### Records for this task
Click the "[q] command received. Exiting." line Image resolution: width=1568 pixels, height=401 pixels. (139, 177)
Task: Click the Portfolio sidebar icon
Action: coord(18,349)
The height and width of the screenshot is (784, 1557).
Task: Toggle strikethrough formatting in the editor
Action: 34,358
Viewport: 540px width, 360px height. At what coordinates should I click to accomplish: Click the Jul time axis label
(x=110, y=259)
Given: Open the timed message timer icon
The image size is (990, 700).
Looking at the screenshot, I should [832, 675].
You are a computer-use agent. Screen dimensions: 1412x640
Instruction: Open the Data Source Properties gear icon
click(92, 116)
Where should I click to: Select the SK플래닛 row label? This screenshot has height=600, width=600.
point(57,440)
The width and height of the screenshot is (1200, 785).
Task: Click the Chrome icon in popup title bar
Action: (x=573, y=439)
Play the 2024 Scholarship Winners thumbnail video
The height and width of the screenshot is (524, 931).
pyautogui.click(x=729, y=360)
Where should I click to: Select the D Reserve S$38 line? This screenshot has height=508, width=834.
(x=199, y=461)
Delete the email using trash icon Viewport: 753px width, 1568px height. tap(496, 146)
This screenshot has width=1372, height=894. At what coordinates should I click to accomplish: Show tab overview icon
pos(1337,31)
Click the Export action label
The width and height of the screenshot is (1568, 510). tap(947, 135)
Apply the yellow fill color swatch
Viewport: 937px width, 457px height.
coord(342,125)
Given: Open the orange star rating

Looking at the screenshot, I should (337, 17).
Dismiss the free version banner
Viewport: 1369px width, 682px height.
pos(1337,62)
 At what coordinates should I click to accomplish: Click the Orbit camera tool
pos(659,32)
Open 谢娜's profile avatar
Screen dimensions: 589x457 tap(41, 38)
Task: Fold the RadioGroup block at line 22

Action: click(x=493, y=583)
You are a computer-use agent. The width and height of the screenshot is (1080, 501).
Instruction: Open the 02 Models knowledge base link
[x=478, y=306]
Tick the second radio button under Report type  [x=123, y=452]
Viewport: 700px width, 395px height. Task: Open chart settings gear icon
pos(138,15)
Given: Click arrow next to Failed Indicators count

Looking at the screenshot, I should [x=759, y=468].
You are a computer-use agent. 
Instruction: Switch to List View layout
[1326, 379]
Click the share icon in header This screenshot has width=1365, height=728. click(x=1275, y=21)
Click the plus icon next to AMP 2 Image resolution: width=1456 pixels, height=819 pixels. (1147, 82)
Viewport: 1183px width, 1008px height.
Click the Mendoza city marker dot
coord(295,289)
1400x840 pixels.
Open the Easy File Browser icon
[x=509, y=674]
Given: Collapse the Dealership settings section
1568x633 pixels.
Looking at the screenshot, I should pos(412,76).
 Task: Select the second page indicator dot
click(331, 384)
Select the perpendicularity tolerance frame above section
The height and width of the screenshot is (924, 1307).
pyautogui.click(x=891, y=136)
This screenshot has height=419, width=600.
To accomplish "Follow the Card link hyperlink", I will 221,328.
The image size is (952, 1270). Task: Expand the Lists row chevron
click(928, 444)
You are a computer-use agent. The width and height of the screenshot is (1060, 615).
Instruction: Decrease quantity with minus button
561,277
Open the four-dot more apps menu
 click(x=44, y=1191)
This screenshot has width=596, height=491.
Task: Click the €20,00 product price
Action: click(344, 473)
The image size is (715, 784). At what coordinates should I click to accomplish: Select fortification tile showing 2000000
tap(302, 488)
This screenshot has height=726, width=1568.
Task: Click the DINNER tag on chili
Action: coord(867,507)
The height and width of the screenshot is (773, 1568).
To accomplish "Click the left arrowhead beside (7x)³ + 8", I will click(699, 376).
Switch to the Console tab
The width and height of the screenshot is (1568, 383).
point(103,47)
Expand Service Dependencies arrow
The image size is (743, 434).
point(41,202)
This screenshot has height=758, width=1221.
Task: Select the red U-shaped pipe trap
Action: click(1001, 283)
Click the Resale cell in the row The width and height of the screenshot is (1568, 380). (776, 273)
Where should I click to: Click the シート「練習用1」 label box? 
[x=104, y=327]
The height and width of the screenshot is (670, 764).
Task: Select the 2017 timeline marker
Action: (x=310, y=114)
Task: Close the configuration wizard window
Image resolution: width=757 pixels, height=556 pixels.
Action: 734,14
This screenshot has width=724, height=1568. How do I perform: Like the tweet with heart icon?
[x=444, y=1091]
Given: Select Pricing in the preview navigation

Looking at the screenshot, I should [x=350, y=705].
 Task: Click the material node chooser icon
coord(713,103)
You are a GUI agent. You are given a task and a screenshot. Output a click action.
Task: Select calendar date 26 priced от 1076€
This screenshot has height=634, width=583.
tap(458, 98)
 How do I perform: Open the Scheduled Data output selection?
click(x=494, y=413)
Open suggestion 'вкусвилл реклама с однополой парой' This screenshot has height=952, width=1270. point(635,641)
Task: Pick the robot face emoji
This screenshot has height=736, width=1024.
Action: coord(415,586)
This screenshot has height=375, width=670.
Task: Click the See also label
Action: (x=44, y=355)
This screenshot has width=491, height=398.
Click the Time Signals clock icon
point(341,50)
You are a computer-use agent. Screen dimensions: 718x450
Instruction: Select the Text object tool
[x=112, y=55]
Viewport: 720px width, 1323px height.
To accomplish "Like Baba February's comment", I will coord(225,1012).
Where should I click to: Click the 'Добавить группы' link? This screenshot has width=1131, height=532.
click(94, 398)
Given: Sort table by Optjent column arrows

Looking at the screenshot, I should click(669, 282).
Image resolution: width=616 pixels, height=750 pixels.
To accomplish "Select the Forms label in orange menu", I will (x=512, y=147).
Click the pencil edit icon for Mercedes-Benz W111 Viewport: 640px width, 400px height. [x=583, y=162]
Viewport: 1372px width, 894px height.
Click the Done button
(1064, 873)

### Exercise requirements
Rewrite all of the entries above, changing "Instruction:" to "Goal:" each time it appears and leaving everything else as it is.

### Result of the exercise
Click the "[q] command received. Exiting." line Image resolution: width=1568 pixels, height=401 pixels. (139, 177)
Task: Click the Portfolio sidebar icon
Action: coord(18,349)
The height and width of the screenshot is (784, 1557).
Task: Toggle strikethrough formatting in the editor
Action: 34,358
Viewport: 540px width, 360px height. At what coordinates should I click to accomplish: Click the Jul time axis label
(x=110, y=259)
Given: Open the timed message timer icon
The image size is (990, 700).
Looking at the screenshot, I should [832, 675].
You are a computer-use agent. Screen dimensions: 1412x640
Goal: Open the Data Source Properties gear icon
click(92, 116)
Where should I click to: Select the SK플래닛 row label? This screenshot has height=600, width=600.
point(57,440)
The width and height of the screenshot is (1200, 785).
Task: Click the Chrome icon in popup title bar
Action: (x=573, y=439)
Play the 2024 Scholarship Winners thumbnail video
The height and width of the screenshot is (524, 931).
pyautogui.click(x=729, y=360)
Where should I click to: Select the D Reserve S$38 line? This screenshot has height=508, width=834.
(x=199, y=461)
Delete the email using trash icon Viewport: 753px width, 1568px height. tap(496, 146)
This screenshot has width=1372, height=894. At what coordinates should I click to accomplish: Show tab overview icon
pos(1337,31)
Click the Export action label
The width and height of the screenshot is (1568, 510). tap(947, 135)
Apply the yellow fill color swatch
Viewport: 937px width, 457px height.
coord(342,125)
Given: Open the orange star rating

Looking at the screenshot, I should (337, 17).
Dismiss the free version banner
Viewport: 1369px width, 682px height.
pos(1337,62)
 At what coordinates should I click to accomplish: Click the Orbit camera tool
pos(659,32)
Open 谢娜's profile avatar
Screen dimensions: 589x457 tap(41, 38)
Task: Fold the RadioGroup block at line 22

Action: click(x=493, y=583)
You are a computer-use agent. The width and height of the screenshot is (1080, 501).
Goal: Open the 02 Models knowledge base link
[x=478, y=306]
Tick the second radio button under Report type  [x=123, y=452]
Viewport: 700px width, 395px height. Task: Open chart settings gear icon
pos(138,15)
Given: Click arrow next to Failed Indicators count

Looking at the screenshot, I should [x=759, y=468].
You are a computer-use agent. 
Goal: Switch to List View layout
[1326, 379]
Click the share icon in header This screenshot has width=1365, height=728. click(x=1275, y=21)
Click the plus icon next to AMP 2 Image resolution: width=1456 pixels, height=819 pixels. (1147, 82)
Viewport: 1183px width, 1008px height.
Click the Mendoza city marker dot
coord(295,289)
1400x840 pixels.
Open the Easy File Browser icon
[x=509, y=674]
Given: Collapse the Dealership settings section
1568x633 pixels.
Looking at the screenshot, I should pos(412,76).
 Task: Select the second page indicator dot
click(331, 384)
Select the perpendicularity tolerance frame above section
The height and width of the screenshot is (924, 1307).
pyautogui.click(x=891, y=136)
This screenshot has height=419, width=600.
To accomplish "Follow the Card link hyperlink", I will 221,328.
The image size is (952, 1270). Task: Expand the Lists row chevron
click(928, 444)
You are a computer-use agent. The width and height of the screenshot is (1060, 615).
Goal: Decrease quantity with minus button
561,277
Open the four-dot more apps menu
 click(x=44, y=1191)
This screenshot has width=596, height=491.
Task: Click the €20,00 product price
Action: click(344, 473)
The image size is (715, 784). At what coordinates should I click to accomplish: Select fortification tile showing 2000000
tap(302, 488)
This screenshot has height=726, width=1568.
Task: Click the DINNER tag on chili
Action: coord(867,507)
The height and width of the screenshot is (773, 1568).
To accomplish "Click the left arrowhead beside (7x)³ + 8", I will click(699, 376).
Switch to the Console tab
The width and height of the screenshot is (1568, 383).
point(103,47)
Expand Service Dependencies arrow
The image size is (743, 434).
point(41,202)
This screenshot has height=758, width=1221.
Task: Select the red U-shaped pipe trap
Action: click(1001, 283)
Click the Resale cell in the row The width and height of the screenshot is (1568, 380). (776, 273)
Where should I click to: Click the シート「練習用1」 label box? 
[x=104, y=327]
The height and width of the screenshot is (670, 764).
Task: Select the 2017 timeline marker
Action: (x=310, y=114)
Task: Close the configuration wizard window
Image resolution: width=757 pixels, height=556 pixels.
Action: 734,14
This screenshot has width=724, height=1568. How do I perform: Like the tweet with heart icon?
[x=444, y=1091]
Given: Select Pricing in the preview navigation

Looking at the screenshot, I should [x=350, y=705].
 Task: Click the material node chooser icon
coord(713,103)
You are a GUI agent. You are given a task and a screenshot. Output a click action.
Task: Select calendar date 26 priced от 1076€
This screenshot has height=634, width=583.
tap(458, 98)
 How do I perform: Open the Scheduled Data output selection?
click(x=494, y=413)
Open suggestion 'вкусвилл реклама с однополой парой' This screenshot has height=952, width=1270. point(635,641)
Task: Pick the robot face emoji
This screenshot has height=736, width=1024.
Action: coord(415,586)
This screenshot has height=375, width=670.
Task: Click the See also label
Action: (x=44, y=355)
This screenshot has width=491, height=398.
Click the Time Signals clock icon
point(341,50)
You are a computer-use agent. Screen dimensions: 718x450
Goal: Select the Text object tool
[x=112, y=55]
Viewport: 720px width, 1323px height.
To accomplish "Like Baba February's comment", I will coord(225,1012).
Where should I click to: Click the 'Добавить группы' link? This screenshot has width=1131, height=532.
click(94, 398)
Given: Sort table by Optjent column arrows

Looking at the screenshot, I should click(669, 282).
Image resolution: width=616 pixels, height=750 pixels.
To accomplish "Select the Forms label in orange menu", I will (x=512, y=147).
Click the pencil edit icon for Mercedes-Benz W111 Viewport: 640px width, 400px height. [x=583, y=162]
Viewport: 1372px width, 894px height.
Click the Done button
(1064, 873)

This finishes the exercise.